In the first round of elections on 3 October, Dilma received more than 47 million votes and became the most voted woman in the Americas. In the second round, the Para o Brasil Seguir Mudando coalition received the support of the PP, which had remained neutral in the first round, although the majority of its directors and candidates had already supported her. PSOL instructed its members not to give "any vote to Serra", but to vote for Rousseff. While the party's presidential candidate, Plínio de Arruda Sampaio, declared a null vote, the party's congressional group advocated a "critical vote" for Rousseff.

On 31 October, Rousseff was elected president of Brazil with 56.05% of the total valid votes, against 43.95% for José Serra. In her speech, she dealt with different themes, such as valuing democracy, freedom of the press, freedom of religion and women. She also stated that her government would keep inflation under control, improve public spending, simplify taxation and improve public services for the population.
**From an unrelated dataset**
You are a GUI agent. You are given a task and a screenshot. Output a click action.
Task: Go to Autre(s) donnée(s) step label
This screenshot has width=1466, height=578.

In the parliamentary elections, the Para o Brasil Seguir Mudando coalition won 352 of the 513 seats in the Chamber of Deputies and 54 of the 81 seats in the Federal Senate, which guaranteed Rousseff a large majority in both houses of parliament. The coalition also elected 11 of the 18 governors in the first round and five more governors in the second round. The opposition, led by the O Brasil Pode Mais (Brazil Can Do More) coalition, decreased from 133 to 111 federal deputies and from 38 to 27 senators and elected 11 governors. The left-wing opposition to the federal government led by PSOL maintained three seats in the House and gained one more seat in the Senate.